* **Task statement**:
Your answer should be the records, copied exactly, with the pictures removed.

* **Supplied entries**:
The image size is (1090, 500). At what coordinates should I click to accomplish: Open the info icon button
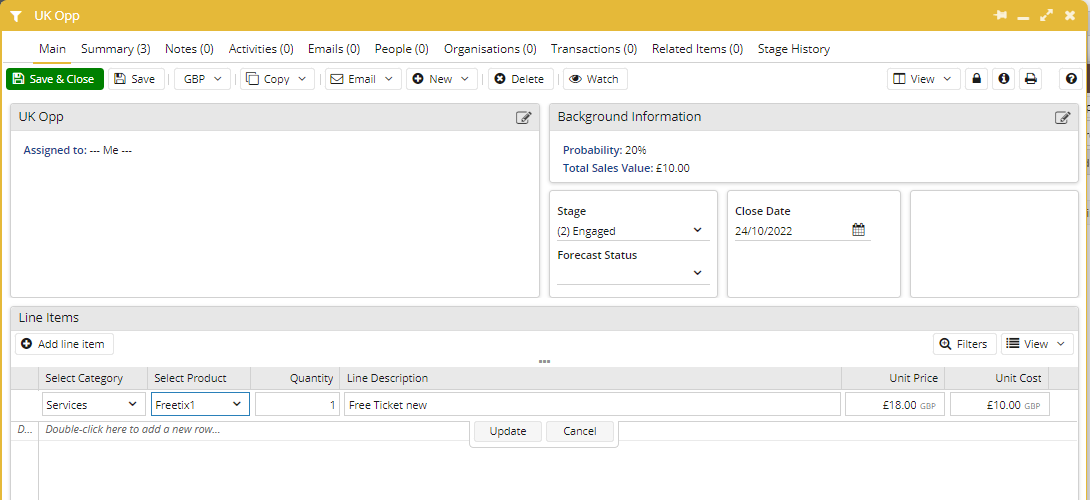pos(1003,79)
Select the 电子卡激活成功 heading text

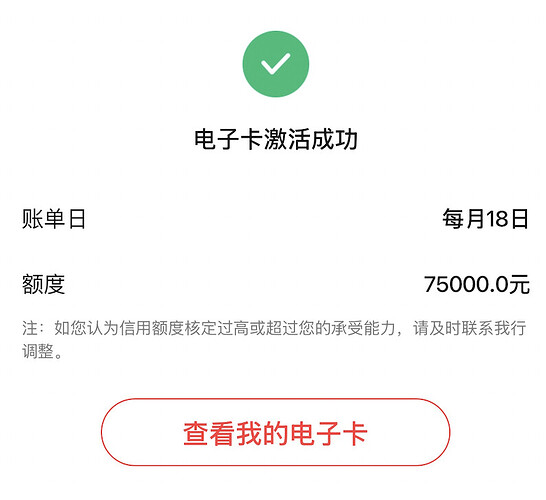coord(276,139)
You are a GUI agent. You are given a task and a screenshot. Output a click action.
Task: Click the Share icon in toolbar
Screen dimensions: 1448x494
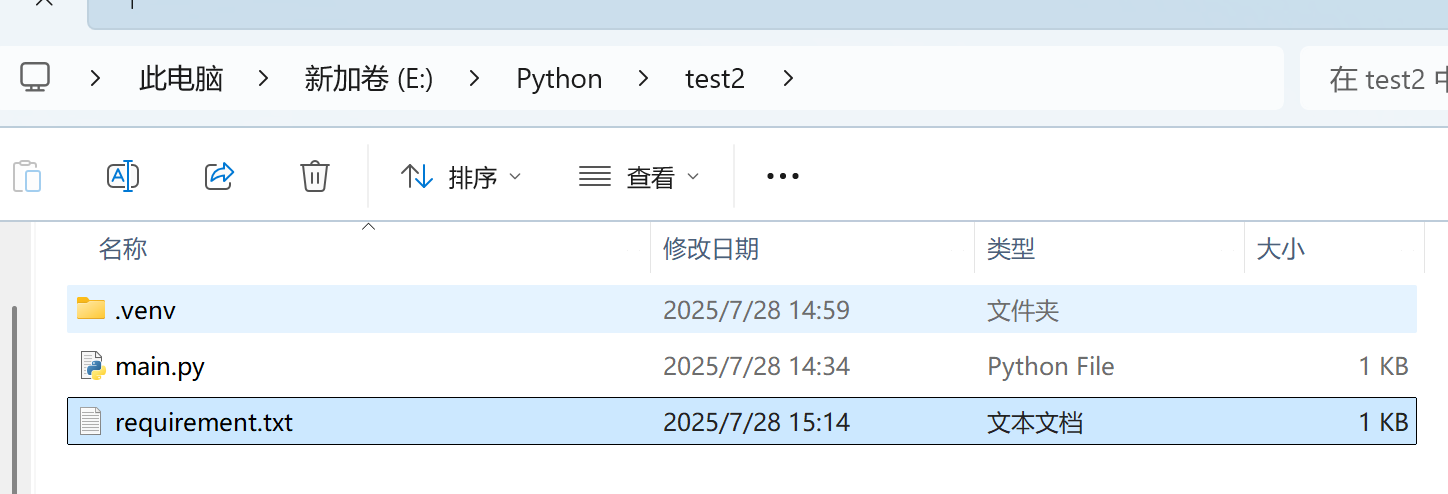click(219, 177)
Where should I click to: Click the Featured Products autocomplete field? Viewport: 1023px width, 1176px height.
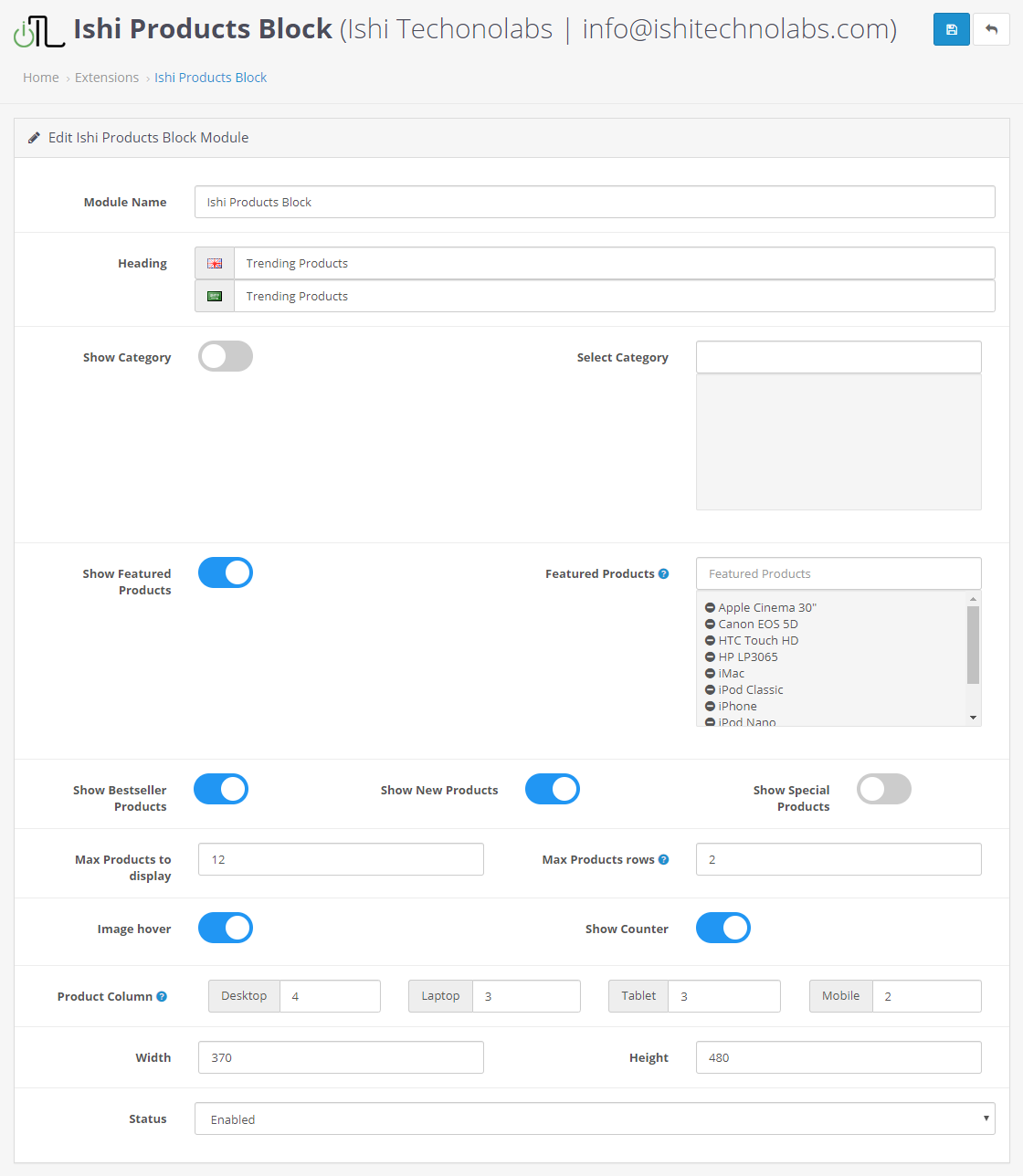[838, 573]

* **Answer for this exercise**:
The image size is (1090, 500). At what coordinates should I click to accomplish: Open the info icon button
pos(1003,79)
Select the 电子卡激活成功 heading text

coord(276,139)
You are a GUI agent. You are given a task and a screenshot. Output a click action.
Task: Click the Share icon in toolbar
Screen dimensions: 1448x494
click(219, 177)
Where should I click to: Click the Featured Products autocomplete field? Viewport: 1023px width, 1176px height.
[838, 573]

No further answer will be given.